Below this line is the material. Write out only its lines from the one containing "Given: Remove the KDJ indicator with X" through the one containing "Click Cerezo Osaka's", both kept, exactly.

------------------------------------------------

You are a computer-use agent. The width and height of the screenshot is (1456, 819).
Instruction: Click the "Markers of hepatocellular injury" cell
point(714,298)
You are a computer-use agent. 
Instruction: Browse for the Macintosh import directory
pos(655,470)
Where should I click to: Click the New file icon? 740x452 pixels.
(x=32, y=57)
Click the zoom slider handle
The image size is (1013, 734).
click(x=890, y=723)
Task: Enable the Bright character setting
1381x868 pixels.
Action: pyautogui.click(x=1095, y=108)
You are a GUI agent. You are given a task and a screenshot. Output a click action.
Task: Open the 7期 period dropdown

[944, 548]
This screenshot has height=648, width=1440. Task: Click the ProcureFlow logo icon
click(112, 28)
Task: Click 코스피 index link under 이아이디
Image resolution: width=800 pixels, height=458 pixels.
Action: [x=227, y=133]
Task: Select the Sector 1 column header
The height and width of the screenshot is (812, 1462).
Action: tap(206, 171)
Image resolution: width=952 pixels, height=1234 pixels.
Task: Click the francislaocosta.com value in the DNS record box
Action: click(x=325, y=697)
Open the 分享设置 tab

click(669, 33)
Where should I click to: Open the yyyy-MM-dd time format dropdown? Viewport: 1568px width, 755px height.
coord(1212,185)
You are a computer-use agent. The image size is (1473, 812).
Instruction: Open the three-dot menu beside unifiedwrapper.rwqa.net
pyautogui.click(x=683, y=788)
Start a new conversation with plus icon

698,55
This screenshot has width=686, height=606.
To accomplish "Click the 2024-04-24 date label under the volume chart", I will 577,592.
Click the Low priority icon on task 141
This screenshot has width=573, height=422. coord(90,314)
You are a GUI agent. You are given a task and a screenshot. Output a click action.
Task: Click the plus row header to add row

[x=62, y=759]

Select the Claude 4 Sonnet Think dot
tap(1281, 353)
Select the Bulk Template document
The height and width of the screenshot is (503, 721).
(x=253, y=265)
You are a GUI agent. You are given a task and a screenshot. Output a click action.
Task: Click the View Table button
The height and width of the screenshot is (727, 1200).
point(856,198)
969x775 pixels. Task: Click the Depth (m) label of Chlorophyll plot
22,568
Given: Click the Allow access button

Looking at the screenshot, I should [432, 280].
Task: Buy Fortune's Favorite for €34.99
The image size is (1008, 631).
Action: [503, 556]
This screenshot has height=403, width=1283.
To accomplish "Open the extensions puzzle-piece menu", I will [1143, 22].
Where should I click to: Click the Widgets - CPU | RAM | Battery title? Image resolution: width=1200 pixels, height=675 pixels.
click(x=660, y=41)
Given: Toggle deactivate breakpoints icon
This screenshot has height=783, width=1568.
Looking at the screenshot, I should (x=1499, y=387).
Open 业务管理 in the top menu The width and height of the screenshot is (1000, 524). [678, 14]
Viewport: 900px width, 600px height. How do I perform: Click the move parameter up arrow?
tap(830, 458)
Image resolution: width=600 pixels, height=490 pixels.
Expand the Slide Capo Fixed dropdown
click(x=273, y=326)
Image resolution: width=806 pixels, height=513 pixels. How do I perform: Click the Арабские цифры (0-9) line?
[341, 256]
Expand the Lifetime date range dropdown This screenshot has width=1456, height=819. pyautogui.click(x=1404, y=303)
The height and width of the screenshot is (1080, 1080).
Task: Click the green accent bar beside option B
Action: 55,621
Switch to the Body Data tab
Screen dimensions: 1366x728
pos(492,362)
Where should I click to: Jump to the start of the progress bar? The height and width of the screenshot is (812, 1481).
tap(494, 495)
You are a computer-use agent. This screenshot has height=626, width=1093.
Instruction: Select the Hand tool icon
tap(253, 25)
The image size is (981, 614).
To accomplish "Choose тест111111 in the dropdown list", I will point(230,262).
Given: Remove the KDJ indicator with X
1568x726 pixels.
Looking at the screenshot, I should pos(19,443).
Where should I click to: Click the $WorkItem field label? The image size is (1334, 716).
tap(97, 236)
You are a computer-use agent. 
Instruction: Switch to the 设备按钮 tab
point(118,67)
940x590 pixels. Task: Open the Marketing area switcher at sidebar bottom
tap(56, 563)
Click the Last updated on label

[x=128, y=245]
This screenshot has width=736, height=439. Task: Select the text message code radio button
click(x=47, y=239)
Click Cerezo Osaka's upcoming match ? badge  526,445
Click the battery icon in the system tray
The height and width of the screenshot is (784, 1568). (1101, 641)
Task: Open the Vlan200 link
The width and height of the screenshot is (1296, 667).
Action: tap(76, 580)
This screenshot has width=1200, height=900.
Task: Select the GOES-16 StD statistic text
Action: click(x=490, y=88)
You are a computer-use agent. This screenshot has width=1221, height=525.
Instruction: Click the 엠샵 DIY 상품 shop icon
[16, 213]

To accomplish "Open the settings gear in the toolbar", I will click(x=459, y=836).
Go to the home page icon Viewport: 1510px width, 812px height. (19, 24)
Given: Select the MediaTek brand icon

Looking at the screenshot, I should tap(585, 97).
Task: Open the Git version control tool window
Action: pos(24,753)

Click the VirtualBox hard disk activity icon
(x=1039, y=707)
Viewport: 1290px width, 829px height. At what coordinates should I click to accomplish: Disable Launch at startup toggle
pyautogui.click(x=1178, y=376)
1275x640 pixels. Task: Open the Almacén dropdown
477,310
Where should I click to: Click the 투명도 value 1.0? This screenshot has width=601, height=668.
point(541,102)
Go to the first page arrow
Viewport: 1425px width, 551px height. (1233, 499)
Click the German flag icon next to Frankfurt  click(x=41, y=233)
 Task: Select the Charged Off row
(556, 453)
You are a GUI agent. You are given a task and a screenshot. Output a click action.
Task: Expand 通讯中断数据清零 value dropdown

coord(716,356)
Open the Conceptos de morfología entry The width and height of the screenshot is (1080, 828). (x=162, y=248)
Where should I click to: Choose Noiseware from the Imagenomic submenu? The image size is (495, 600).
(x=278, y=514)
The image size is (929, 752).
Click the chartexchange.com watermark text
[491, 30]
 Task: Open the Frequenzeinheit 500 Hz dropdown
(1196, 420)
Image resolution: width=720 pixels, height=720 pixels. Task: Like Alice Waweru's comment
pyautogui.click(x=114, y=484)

------------------------------------------------

Solution below
Given: Remove the KDJ indicator with X
1568x726 pixels.
Looking at the screenshot, I should pos(19,443).
Where should I click to: Click the $WorkItem field label? The image size is (1334, 716).
tap(97, 236)
You are a computer-use agent. 
Instruction: Switch to the 设备按钮 tab
point(118,67)
940x590 pixels. Task: Open the Marketing area switcher at sidebar bottom
tap(56, 563)
Click the Last updated on label

[x=128, y=245]
This screenshot has width=736, height=439. Task: Select the text message code radio button
click(x=47, y=239)
Click Cerezo Osaka's upcoming match ? badge  526,445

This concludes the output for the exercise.